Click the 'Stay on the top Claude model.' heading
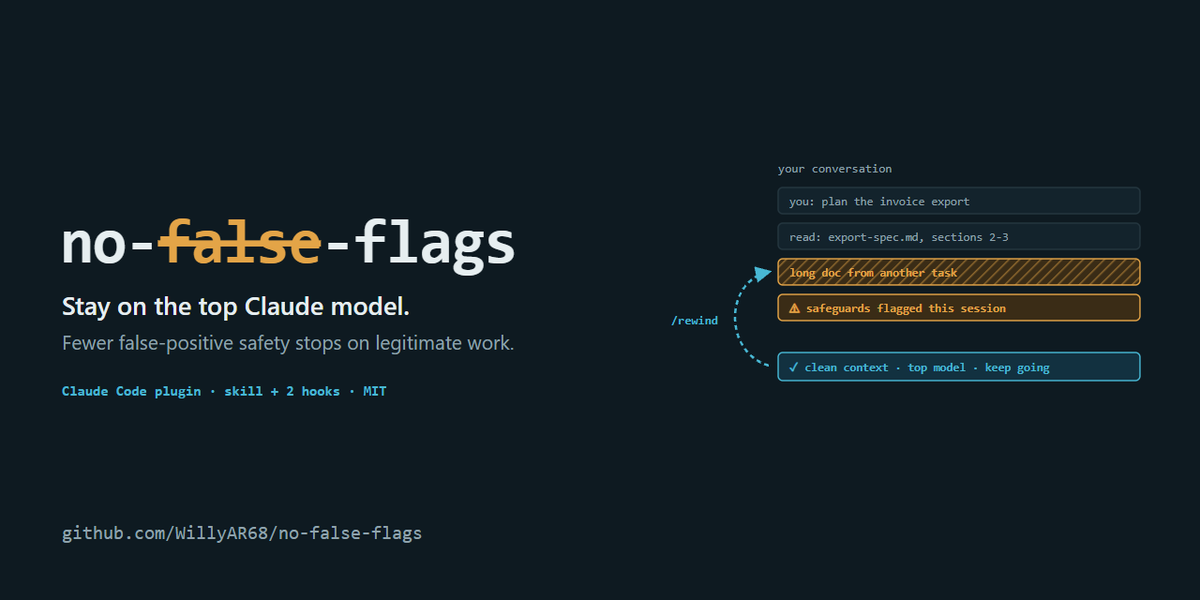The height and width of the screenshot is (600, 1200). pos(236,306)
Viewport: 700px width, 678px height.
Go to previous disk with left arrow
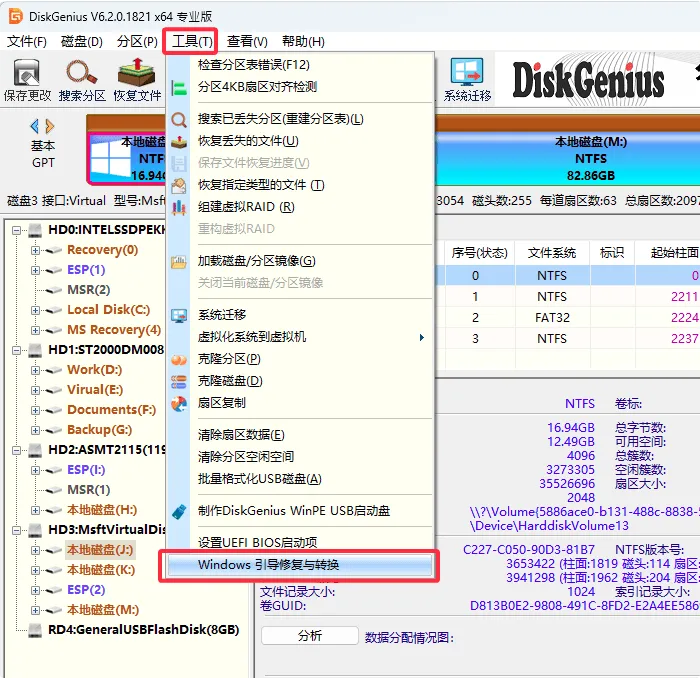click(34, 127)
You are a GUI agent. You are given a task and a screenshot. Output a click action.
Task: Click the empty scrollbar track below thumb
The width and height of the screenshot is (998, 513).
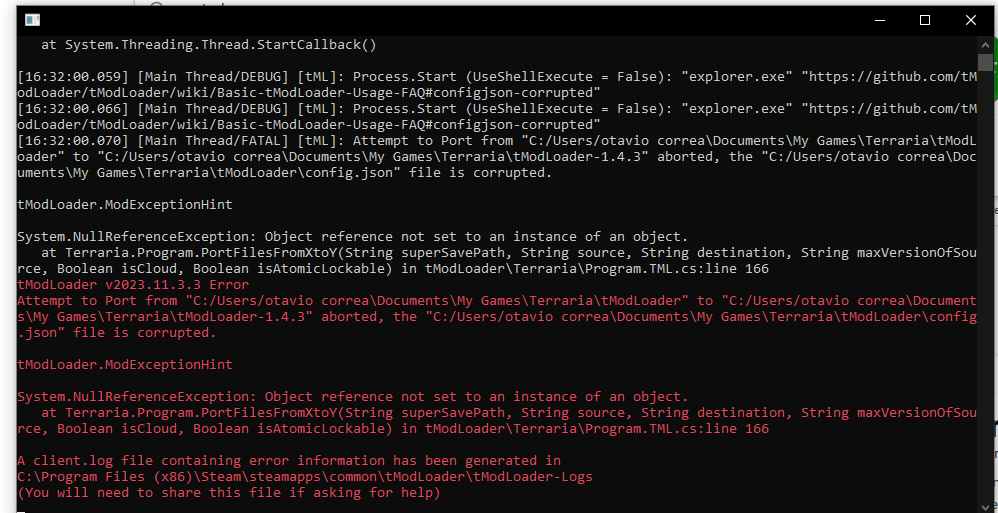[x=986, y=300]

--------

Print the data above in full and exactly as it appears, skipping the pictures.

Click the 'Stay on the top Claude model.' heading
The height and width of the screenshot is (600, 1200). pos(236,306)
Viewport: 700px width, 678px height.
Go to previous disk with left arrow
click(34, 127)
You are a GUI agent. You are given a task and a screenshot. Output a click action.
Task: Click the empty scrollbar track below thumb
The width and height of the screenshot is (998, 513).
[x=986, y=300]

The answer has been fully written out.